→ Exercise requirements:
State how many lines in the records below contain the string "computer", and give nothing besides that number.

━━━━━ Data section ━━━━━

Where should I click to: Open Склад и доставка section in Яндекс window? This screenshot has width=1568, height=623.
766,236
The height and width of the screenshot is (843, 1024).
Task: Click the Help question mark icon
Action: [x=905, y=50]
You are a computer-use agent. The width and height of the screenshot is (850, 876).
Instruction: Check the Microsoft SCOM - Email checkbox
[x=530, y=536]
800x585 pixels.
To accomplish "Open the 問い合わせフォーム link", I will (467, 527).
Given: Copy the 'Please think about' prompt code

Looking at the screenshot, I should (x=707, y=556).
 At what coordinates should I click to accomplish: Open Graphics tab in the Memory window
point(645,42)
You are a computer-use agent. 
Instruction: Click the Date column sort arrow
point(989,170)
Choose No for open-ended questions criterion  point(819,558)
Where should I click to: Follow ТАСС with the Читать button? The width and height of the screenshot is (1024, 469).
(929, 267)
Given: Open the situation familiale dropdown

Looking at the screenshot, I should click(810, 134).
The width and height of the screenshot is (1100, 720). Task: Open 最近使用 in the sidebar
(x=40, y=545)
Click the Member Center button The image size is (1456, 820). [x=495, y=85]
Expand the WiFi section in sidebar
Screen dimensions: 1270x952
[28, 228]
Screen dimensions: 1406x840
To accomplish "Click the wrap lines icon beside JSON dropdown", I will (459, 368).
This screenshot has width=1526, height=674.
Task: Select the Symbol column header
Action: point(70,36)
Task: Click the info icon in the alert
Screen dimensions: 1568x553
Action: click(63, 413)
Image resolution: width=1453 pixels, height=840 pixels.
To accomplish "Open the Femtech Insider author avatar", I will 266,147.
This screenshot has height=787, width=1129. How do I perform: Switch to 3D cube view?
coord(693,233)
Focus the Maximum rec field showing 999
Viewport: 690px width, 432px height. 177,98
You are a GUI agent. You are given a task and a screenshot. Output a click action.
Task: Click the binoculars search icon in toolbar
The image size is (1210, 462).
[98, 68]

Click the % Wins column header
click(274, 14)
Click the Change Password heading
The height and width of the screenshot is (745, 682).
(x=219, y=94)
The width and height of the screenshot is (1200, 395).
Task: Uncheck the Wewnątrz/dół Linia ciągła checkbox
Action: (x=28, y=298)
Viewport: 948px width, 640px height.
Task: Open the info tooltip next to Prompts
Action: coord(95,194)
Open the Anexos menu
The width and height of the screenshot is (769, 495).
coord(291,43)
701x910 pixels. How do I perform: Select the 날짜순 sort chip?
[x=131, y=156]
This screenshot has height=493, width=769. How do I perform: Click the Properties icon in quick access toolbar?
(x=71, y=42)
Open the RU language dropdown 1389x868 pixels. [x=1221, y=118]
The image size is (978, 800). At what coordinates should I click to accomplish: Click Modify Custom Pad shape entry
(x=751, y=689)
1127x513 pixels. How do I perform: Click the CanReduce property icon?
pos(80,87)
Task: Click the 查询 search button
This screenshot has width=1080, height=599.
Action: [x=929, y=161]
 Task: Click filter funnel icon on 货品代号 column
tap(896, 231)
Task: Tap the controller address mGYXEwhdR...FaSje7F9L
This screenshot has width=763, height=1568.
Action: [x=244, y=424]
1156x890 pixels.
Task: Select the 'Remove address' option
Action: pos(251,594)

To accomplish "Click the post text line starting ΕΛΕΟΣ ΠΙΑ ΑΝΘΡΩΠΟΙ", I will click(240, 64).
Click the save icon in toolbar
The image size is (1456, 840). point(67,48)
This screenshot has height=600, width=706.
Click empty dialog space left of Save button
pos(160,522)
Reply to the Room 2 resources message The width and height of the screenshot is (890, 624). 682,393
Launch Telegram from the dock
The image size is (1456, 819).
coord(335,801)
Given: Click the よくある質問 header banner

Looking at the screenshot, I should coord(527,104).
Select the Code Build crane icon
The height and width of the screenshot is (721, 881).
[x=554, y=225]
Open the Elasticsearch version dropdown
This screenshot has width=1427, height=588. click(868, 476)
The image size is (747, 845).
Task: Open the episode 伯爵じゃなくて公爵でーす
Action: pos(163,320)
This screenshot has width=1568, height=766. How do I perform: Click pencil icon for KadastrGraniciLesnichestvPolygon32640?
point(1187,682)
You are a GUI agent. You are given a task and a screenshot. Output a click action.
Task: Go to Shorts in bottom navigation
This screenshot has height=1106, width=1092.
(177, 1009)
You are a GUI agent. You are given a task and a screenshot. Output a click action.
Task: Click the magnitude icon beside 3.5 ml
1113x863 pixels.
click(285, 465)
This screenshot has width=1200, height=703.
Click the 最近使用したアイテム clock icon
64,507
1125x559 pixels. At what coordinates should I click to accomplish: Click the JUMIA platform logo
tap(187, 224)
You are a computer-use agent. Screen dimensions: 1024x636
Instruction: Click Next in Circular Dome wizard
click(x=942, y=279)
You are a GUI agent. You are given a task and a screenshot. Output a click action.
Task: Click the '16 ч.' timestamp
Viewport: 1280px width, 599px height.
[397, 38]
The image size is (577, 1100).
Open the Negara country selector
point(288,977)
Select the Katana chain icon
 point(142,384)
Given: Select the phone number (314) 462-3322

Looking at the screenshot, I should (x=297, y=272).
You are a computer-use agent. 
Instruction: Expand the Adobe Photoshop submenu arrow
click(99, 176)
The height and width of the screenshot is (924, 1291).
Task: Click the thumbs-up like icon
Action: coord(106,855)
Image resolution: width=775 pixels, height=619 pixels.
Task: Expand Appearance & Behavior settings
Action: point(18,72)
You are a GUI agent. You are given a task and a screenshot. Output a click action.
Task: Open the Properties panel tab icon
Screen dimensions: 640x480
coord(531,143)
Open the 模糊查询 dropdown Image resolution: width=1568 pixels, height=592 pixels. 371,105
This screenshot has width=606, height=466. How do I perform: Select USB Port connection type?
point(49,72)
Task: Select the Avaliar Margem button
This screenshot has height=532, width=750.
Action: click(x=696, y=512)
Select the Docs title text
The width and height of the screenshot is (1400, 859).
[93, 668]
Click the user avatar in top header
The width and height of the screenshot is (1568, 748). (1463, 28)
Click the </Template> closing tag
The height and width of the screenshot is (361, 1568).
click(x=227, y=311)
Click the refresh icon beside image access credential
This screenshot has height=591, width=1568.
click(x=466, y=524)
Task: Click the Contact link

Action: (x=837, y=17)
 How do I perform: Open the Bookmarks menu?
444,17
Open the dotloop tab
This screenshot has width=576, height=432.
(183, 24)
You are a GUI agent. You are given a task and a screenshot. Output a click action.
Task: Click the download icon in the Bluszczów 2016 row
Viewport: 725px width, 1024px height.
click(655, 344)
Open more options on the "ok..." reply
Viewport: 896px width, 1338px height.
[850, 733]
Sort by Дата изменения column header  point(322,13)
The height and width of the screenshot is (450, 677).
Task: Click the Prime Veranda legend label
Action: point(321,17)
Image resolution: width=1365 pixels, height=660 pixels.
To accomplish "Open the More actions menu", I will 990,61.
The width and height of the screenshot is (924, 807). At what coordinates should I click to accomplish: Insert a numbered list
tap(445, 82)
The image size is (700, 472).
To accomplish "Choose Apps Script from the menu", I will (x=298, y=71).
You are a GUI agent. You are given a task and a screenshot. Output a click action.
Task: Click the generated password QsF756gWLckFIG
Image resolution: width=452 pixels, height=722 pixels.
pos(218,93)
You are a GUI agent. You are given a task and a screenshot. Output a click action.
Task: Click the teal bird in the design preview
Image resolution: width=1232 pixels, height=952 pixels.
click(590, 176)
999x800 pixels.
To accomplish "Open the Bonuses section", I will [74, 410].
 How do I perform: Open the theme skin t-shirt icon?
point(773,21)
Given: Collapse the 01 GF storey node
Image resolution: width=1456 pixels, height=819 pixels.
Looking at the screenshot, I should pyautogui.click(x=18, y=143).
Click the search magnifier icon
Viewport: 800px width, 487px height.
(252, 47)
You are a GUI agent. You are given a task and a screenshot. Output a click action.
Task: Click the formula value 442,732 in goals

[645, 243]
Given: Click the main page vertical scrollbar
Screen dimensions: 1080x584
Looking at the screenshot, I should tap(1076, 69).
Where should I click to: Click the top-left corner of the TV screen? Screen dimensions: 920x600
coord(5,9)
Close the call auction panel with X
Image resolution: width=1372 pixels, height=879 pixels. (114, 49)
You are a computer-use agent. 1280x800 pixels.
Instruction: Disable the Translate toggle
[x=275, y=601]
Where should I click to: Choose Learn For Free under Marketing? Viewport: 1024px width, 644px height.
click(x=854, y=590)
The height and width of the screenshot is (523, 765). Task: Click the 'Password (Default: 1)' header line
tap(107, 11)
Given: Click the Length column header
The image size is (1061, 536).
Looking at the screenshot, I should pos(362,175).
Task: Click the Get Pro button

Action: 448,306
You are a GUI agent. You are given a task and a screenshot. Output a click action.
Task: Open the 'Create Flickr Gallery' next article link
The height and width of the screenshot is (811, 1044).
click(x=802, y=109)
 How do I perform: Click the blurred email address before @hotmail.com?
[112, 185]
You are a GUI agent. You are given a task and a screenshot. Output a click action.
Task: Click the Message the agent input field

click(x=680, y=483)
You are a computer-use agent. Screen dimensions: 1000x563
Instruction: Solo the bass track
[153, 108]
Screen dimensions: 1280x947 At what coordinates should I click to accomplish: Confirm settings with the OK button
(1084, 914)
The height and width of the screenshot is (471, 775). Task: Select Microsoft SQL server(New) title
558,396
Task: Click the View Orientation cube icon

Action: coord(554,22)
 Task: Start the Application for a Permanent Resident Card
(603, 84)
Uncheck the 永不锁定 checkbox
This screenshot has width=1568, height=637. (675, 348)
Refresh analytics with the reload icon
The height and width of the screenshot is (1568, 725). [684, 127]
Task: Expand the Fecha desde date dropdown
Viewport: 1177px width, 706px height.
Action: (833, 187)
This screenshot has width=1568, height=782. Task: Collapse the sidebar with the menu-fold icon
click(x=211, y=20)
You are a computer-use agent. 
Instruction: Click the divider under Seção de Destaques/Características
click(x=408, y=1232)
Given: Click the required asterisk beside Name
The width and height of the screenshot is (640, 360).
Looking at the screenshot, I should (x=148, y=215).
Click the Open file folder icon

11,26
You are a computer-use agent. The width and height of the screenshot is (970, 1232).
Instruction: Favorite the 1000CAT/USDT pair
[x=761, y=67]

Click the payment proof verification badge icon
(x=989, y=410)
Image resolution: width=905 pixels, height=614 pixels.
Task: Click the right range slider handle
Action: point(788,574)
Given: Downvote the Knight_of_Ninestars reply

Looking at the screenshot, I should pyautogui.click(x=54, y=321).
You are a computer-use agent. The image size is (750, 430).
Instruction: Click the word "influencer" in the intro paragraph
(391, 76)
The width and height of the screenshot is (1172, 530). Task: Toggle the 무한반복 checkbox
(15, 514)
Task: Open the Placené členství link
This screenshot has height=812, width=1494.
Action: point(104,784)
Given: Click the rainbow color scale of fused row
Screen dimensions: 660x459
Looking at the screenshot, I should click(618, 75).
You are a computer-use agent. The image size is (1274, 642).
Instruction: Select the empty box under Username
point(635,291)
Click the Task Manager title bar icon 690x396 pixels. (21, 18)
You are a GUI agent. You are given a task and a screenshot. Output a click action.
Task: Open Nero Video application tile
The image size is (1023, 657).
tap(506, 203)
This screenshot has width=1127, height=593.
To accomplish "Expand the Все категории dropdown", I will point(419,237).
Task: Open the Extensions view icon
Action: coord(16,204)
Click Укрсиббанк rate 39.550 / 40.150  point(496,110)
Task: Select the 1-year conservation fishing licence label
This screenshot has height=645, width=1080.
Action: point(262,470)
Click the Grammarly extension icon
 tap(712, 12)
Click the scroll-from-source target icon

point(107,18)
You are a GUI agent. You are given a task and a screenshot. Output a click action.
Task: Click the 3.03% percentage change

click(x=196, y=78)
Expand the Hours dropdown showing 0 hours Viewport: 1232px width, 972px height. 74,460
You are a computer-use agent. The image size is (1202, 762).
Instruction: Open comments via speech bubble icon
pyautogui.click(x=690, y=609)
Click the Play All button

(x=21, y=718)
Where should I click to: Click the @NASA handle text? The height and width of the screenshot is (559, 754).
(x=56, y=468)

━━━━━

→ Answer to the problem:
11